September 14th 2020
Dermot Knight
Today’s speaker is Michael Heney on the Arms Trial of 1970. (Michael has recently published a book on this trial).
Forthcoming Speakers and Events
Sept 21st “Ask Rotary” initiative – Community & Vocation Committee
Sept 28th Representative of the Scottish Government in Dublin.
Oct 19th Speaker from the United Nations (details to follow).
Oct 12th Barbara Walsh, Chair of the Board of the Glencree Reconciliation Centre.
Paul Martin gave the Thought of the Day last week.
Rotary Rangers Walks
Sept 15th. Clara Vale, via Lara
Sept 22nd Bray to Greystones
Sept 29th Lough Ouler, Military Road
Social distancing rules will apply. More details are available from PP Brian George.
Apologies
Hon Sec Tony McCourt gave apologies for non-attendance Alexander Kopf; Patrick White; Jonathan Pim; Rana Al Damin; Randal Gray; Ethna Fitzgerald; Tom O'Neill and Gerry McLarnon.
Attendees
At last week’s virtual meeting there were 22 attendees. Our visitors were Anthony Conn; Yogi Reppmann; Colum Kenny; Lori Conn; Gabe Hau (Rotary E Club of Melbourne); Grace Van Zyl (President of Rotary Club Johannesburg); Deirdre Wildly (Rotary Club of Belfast); Bill Tubbs (Past District Governor of District 6000 (Iowa, US)); Jim Hart and Eamonn Allen.
President’s Announcements
President Alan congratulated Delma and David for their work on the successful Duck Race and thanked the donor that kindly agreed to match all contributions. He also thanked Paul Martin and Roger Owens for their work in developing Rotary masks.
Members wishing to speak
Mary O’Rafferty made special mention of Delma’s efforts on the Duck race and the club expressed their thanks.

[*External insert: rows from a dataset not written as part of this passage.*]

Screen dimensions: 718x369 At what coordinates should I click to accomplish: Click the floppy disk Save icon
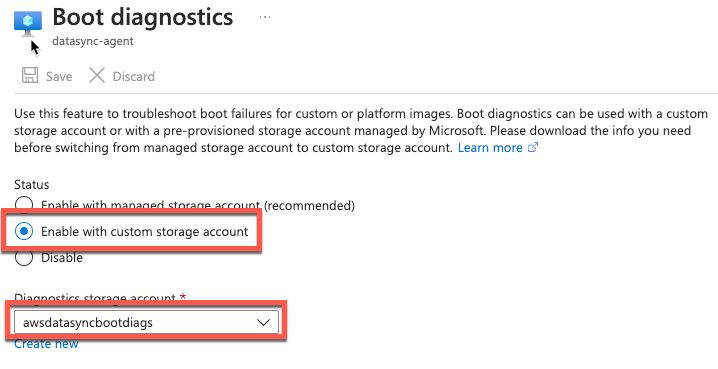pos(30,75)
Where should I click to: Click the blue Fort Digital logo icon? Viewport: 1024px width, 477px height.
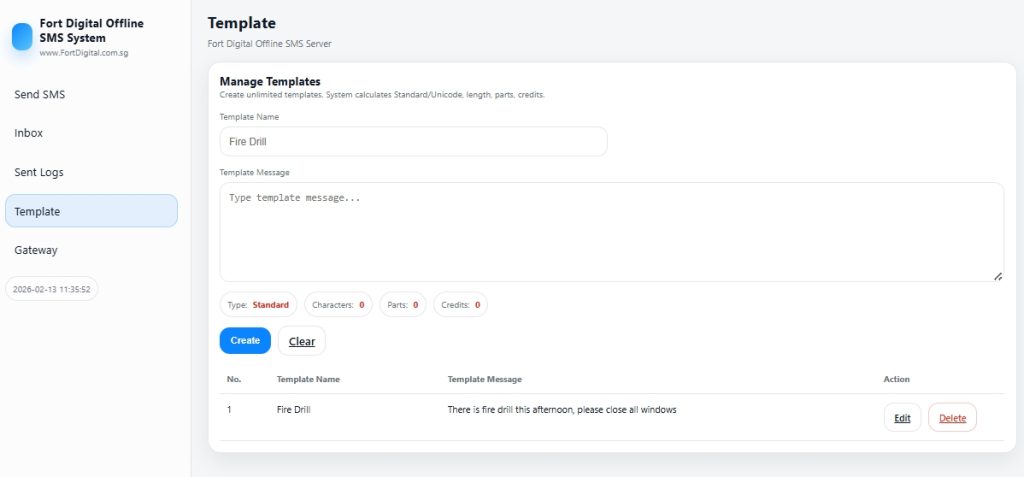(x=22, y=37)
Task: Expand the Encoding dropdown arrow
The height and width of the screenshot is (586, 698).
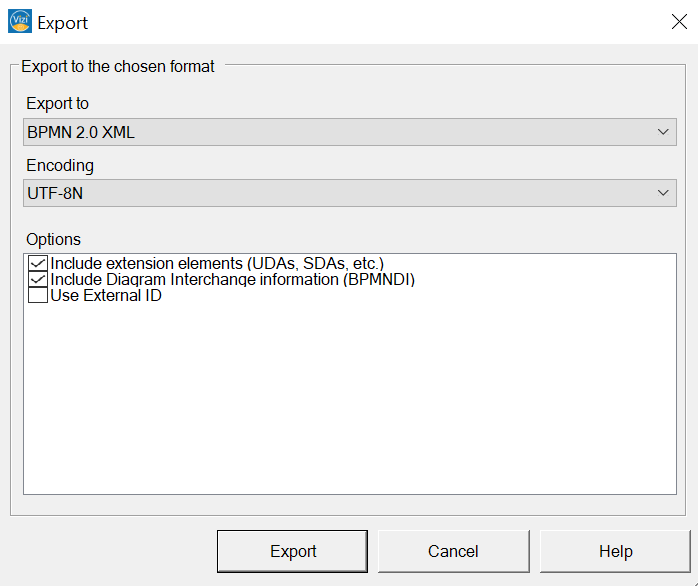Action: coord(663,193)
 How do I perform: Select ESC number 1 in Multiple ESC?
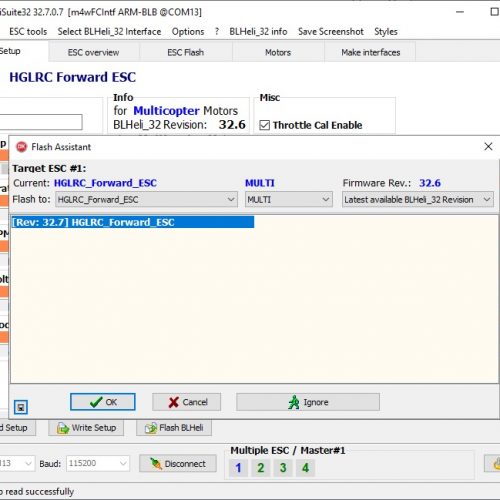click(x=238, y=468)
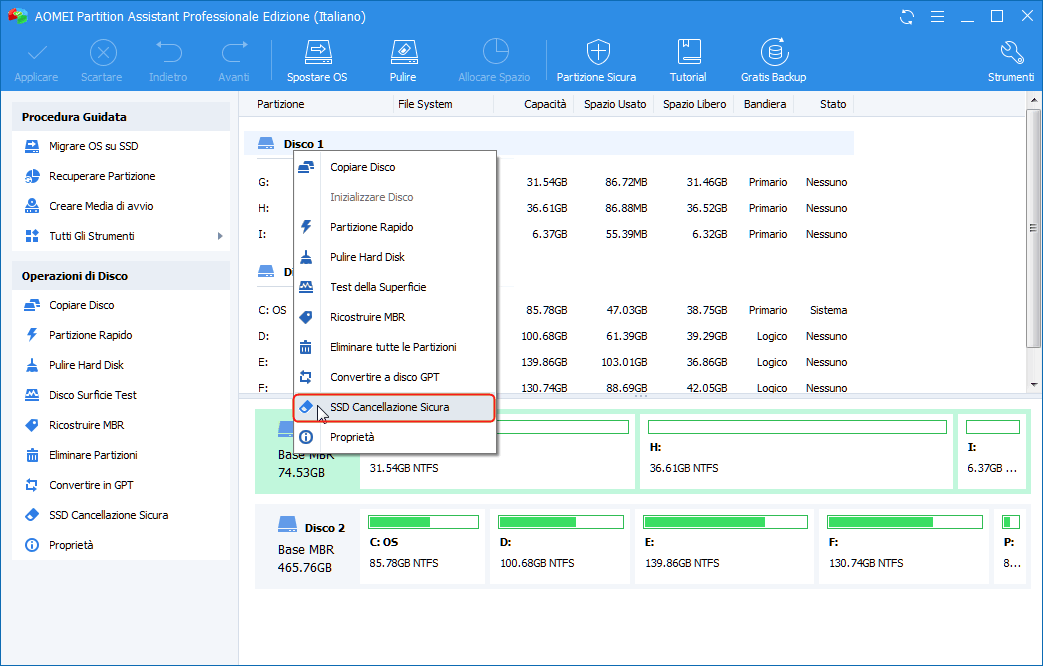Click the refresh icon in title bar
The width and height of the screenshot is (1043, 666).
point(907,17)
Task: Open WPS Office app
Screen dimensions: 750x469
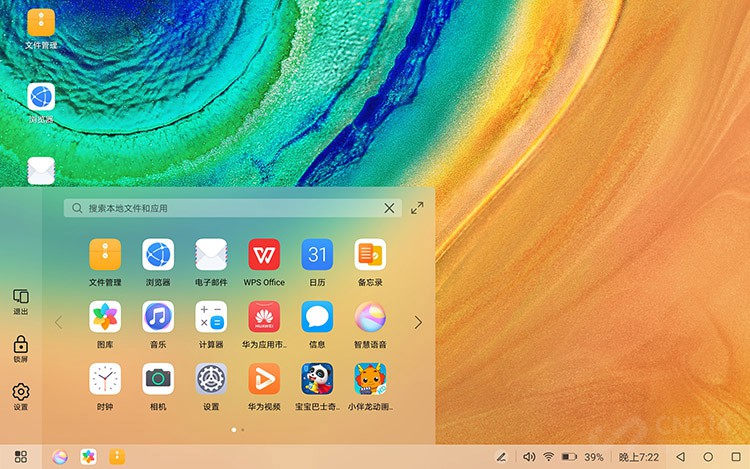Action: click(x=264, y=255)
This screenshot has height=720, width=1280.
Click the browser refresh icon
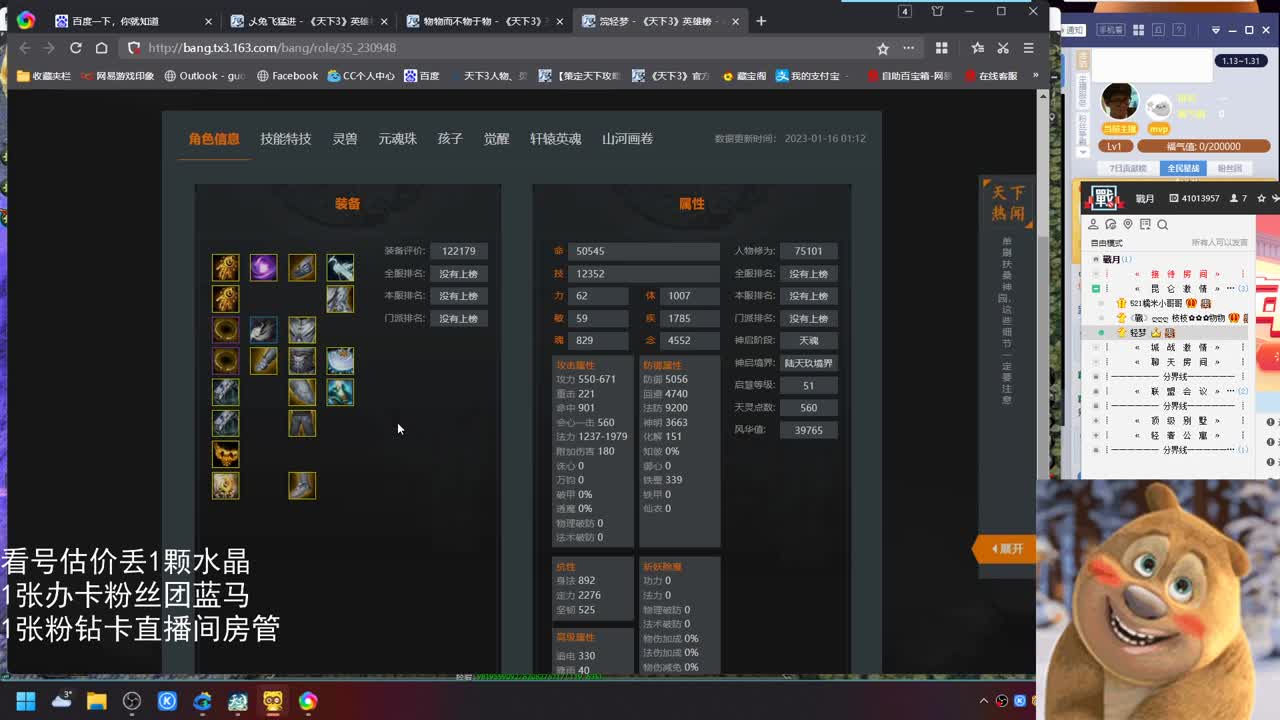tap(76, 47)
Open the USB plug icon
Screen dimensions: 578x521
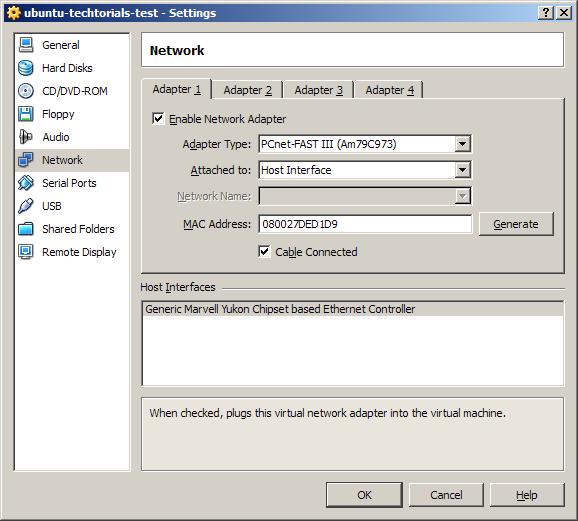(26, 206)
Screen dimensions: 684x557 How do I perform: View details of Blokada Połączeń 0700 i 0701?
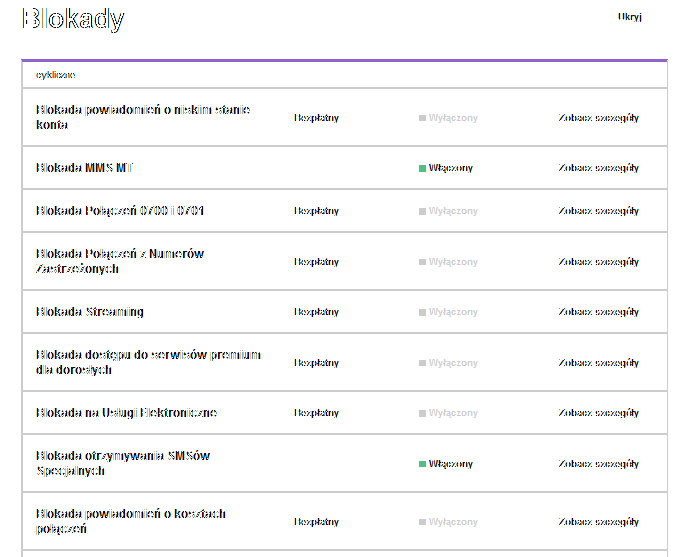(x=598, y=212)
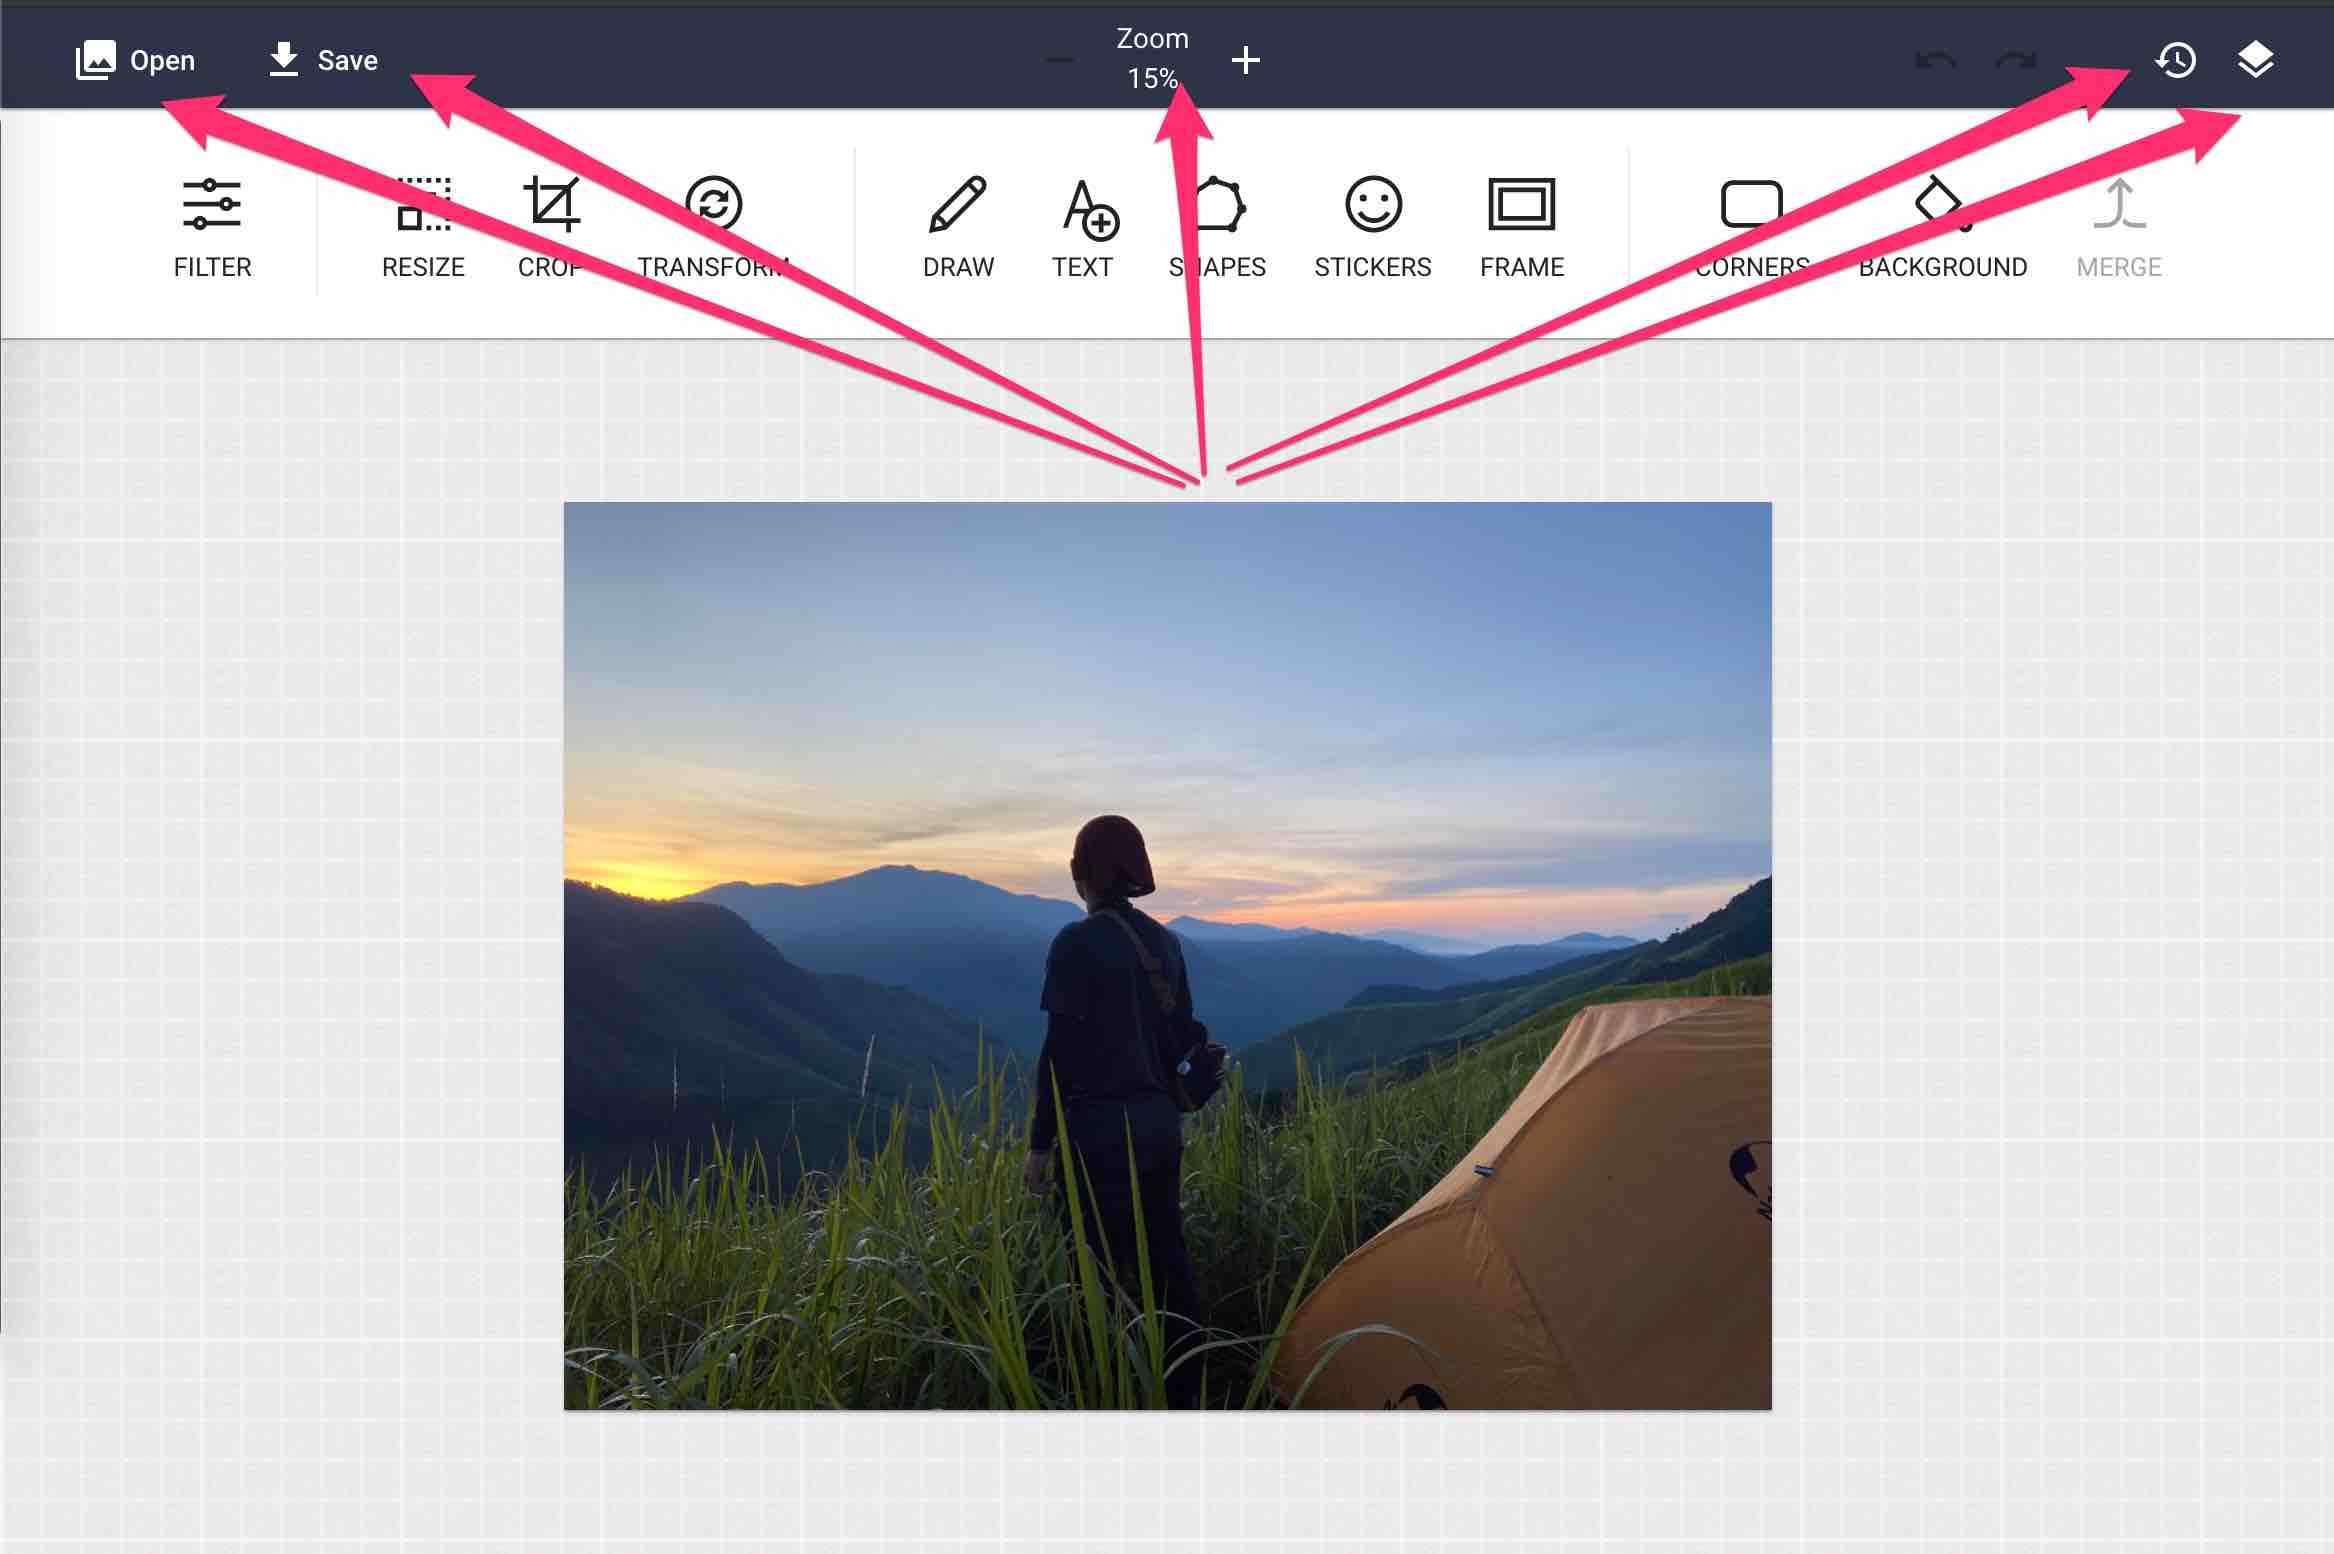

Ted Corcoran expressed the concern that Northside ducks don’t seem to win the Duck race and wondered whether there was some kind of conspiracy! Although President Alan noted one of his ducks had won in previous years.
Last Week’s Speakers
Our speakers were Anthony Conn and Yogi Reppmann of the Peace Pipe Proposal. They were introduced by Roger Owens who had met them at the Rotary Conveinoit in Hamburg a few years ago. He noted they exemplify the Rotary spirit of getting things done – and as their topic demonstrates – Rotarians can be considered the “canaries” of the changing world and should be among the first to act.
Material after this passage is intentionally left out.